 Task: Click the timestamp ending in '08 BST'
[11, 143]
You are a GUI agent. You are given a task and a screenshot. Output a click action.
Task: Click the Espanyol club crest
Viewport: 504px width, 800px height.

____________

> **EXERCISE**:
Write out exactly the lines from the line containing "Task: Click the Espanyol club crest" to the end of the listing above, both included, and nothing else.

> **WRITTEN ANSWER**:
Task: Click the Espanyol club crest
Viewport: 504px width, 800px height.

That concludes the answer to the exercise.